### [Required work]
The answer must be one number: how many lines of the records contain "agent".

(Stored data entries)
------
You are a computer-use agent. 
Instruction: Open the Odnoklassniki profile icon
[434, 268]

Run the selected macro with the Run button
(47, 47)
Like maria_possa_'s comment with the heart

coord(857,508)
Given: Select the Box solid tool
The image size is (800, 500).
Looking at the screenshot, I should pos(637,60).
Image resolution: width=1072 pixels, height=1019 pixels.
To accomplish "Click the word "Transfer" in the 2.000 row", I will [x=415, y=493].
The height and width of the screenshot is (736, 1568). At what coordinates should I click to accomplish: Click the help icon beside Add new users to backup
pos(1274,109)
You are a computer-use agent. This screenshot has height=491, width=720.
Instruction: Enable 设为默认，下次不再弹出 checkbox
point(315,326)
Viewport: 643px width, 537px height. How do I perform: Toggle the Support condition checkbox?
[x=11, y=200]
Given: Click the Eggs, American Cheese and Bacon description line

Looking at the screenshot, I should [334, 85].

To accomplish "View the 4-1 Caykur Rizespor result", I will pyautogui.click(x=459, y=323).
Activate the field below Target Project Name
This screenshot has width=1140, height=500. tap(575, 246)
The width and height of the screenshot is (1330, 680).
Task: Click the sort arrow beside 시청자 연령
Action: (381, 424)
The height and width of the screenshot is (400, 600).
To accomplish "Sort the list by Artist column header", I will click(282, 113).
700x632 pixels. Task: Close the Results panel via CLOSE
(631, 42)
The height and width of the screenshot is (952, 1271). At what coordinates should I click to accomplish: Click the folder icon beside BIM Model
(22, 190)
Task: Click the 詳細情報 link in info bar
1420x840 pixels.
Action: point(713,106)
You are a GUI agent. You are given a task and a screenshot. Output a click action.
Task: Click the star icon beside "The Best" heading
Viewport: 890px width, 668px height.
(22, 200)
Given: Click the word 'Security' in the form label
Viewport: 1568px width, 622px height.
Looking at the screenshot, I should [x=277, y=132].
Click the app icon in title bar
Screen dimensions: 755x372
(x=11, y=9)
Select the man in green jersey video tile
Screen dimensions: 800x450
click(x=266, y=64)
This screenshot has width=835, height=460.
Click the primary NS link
------
### [Answer box]
3